Directions:
The lines to find are those in the entries that hold the word "agent"; copy every one of them.

Data provided:
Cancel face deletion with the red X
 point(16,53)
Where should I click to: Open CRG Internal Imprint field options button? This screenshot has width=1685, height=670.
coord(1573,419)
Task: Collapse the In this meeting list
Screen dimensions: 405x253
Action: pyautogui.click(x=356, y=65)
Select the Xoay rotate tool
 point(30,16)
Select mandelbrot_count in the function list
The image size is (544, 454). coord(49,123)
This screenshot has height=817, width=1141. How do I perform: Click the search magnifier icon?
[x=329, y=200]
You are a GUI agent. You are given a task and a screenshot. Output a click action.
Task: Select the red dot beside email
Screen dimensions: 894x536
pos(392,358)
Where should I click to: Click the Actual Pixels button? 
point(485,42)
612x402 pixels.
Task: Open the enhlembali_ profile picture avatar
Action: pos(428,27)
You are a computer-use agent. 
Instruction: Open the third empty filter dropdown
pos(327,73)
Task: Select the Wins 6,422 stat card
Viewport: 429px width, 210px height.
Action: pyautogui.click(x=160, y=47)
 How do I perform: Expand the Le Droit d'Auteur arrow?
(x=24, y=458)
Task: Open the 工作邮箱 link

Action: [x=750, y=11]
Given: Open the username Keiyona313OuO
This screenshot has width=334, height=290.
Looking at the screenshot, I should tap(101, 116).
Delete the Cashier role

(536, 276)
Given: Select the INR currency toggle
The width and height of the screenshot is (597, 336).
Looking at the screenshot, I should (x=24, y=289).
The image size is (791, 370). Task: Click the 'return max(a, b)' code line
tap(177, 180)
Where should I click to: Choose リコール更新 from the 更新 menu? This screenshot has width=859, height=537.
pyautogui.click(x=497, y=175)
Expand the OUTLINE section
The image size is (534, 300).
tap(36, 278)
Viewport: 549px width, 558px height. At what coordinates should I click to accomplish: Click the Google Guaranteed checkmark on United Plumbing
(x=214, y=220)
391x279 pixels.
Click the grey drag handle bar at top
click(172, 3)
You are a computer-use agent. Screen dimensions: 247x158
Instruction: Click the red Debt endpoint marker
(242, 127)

Task output:
You are a GUI agent. You are given a task and a screenshot. Output a click action.
You are a computer-use agent. 
You are a computer-use agent. Screen dimensions: 247x158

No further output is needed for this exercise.